Exercise prompt: Rewrite everything from the start of the data down to the line containing "pos(214,239)", changing each "screenshot" to "image" and leaving all else as it is.

Input records:
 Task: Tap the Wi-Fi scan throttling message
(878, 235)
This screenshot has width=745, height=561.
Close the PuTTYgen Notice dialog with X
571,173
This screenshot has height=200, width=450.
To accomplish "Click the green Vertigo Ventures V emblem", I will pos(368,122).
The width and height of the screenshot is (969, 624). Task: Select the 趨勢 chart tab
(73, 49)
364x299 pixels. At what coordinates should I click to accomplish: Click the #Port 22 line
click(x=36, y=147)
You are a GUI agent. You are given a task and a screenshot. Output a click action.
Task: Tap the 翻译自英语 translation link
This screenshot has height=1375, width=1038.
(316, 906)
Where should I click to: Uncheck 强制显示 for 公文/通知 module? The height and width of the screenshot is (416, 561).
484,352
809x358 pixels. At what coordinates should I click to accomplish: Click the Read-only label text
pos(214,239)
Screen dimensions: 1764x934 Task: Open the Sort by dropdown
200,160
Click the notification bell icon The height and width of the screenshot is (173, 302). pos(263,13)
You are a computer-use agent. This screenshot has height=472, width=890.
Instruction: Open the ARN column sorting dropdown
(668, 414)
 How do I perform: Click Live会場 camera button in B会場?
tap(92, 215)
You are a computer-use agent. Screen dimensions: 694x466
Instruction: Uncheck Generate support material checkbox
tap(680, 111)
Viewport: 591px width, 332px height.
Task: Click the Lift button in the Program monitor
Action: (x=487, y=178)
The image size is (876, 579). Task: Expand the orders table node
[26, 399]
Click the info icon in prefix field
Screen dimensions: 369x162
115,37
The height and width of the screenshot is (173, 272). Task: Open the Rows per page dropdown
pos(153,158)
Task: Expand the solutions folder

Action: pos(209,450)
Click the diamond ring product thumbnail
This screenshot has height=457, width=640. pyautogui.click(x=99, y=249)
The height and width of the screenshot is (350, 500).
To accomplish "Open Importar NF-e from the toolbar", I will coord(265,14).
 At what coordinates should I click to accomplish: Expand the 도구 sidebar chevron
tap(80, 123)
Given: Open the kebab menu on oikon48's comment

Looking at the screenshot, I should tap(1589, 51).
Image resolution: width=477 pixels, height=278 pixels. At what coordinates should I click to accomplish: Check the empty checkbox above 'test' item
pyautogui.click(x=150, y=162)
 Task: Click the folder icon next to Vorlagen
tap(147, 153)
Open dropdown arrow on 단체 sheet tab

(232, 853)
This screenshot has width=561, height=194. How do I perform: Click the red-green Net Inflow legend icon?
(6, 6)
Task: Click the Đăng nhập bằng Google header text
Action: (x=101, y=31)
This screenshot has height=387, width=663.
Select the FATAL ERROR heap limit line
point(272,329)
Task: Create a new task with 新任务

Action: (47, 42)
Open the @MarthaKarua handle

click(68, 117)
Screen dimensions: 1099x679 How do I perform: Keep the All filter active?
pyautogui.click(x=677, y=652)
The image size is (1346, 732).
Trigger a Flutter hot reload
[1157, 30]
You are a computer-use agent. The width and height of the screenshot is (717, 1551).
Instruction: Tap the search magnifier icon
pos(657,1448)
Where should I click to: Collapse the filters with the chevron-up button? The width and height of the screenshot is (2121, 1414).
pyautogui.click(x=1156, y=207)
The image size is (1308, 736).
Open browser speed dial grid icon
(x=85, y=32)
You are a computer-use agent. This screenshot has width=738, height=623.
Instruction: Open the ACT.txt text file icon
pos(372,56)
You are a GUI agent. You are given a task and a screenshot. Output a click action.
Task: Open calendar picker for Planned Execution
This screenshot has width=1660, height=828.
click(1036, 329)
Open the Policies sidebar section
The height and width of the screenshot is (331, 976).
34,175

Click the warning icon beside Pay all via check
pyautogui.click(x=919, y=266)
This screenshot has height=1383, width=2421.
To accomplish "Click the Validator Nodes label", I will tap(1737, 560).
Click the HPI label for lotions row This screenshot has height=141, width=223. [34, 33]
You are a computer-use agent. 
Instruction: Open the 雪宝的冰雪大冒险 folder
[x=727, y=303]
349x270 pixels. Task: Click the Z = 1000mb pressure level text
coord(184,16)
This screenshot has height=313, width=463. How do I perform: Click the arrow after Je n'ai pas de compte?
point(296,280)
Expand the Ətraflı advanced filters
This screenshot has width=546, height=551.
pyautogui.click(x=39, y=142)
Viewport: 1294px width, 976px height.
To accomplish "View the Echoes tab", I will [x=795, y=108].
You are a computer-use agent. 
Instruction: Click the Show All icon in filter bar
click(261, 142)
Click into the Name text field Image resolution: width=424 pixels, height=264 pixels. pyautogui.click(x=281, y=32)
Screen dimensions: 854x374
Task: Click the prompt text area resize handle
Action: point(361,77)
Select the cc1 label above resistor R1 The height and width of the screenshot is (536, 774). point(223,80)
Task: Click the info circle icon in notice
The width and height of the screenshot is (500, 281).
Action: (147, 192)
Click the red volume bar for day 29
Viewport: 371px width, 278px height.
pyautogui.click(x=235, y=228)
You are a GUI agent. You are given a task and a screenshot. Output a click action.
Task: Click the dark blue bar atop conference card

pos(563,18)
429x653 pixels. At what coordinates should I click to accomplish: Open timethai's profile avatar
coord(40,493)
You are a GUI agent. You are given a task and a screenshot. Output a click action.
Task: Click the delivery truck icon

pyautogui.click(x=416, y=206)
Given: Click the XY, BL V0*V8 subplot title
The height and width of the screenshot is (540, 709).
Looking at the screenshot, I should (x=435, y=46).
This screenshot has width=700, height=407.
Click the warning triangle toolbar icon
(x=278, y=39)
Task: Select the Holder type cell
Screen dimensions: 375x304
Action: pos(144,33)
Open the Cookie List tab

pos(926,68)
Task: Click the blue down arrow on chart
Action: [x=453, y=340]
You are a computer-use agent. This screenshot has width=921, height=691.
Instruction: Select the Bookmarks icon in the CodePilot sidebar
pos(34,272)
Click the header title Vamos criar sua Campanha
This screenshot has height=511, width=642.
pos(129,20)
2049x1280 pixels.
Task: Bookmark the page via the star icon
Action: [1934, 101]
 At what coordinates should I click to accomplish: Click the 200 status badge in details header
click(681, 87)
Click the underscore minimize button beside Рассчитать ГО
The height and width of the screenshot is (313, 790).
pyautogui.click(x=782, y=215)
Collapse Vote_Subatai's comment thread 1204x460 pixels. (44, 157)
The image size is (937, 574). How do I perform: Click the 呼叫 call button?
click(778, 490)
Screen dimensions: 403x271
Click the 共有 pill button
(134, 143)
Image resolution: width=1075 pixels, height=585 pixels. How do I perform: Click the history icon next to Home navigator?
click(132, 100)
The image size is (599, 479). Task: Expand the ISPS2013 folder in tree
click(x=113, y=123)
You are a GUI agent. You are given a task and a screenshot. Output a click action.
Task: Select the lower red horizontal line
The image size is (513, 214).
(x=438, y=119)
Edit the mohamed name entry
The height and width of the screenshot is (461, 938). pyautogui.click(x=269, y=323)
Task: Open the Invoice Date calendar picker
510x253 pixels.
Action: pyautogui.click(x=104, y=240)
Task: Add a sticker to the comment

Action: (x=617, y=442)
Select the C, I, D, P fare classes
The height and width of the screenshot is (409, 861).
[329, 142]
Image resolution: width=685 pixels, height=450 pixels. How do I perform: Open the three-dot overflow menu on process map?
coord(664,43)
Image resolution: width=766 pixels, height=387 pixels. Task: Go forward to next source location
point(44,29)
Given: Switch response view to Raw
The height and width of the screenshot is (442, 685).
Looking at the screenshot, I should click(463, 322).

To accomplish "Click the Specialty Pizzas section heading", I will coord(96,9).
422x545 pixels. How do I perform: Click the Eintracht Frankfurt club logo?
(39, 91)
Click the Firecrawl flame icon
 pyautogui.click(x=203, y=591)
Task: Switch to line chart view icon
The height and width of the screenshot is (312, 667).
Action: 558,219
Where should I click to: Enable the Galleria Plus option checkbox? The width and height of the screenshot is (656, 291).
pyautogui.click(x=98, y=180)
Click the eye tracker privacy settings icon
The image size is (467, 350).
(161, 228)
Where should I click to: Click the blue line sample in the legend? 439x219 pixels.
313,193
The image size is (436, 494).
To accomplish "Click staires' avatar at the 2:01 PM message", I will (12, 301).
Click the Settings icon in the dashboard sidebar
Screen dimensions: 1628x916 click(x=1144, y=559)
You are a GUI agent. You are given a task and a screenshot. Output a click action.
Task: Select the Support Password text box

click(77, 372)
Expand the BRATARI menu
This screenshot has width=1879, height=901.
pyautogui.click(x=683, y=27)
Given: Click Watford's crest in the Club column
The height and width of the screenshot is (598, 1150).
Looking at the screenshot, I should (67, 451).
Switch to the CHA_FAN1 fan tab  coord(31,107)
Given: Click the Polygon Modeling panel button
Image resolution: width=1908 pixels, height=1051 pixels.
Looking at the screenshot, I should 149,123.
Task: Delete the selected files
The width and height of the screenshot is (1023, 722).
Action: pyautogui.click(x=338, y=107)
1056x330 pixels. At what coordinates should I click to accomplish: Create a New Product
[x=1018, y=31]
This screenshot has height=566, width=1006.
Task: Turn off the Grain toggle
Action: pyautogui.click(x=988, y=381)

Exercise output:
 Task: Tap the Wi-Fi scan throttling message
(878, 235)
This image has width=745, height=561.
Close the PuTTYgen Notice dialog with X
571,173
This image has height=200, width=450.
To accomplish "Click the green Vertigo Ventures V emblem", I will pos(368,122).
The width and height of the image is (969, 624). Task: Select the 趨勢 chart tab
(73, 49)
364x299 pixels. At what coordinates should I click to accomplish: Click the #Port 22 line
click(x=36, y=147)
You are a GUI agent. You are given a task and a image. Output a click action.
Task: Tap the 翻译自英语 translation link
This image has height=1375, width=1038.
(316, 906)
Where should I click to: Uncheck 强制显示 for 公文/通知 module? The height and width of the image is (416, 561).
484,352
809x358 pixels. At what coordinates should I click to accomplish: Click the Read-only label text
pos(214,239)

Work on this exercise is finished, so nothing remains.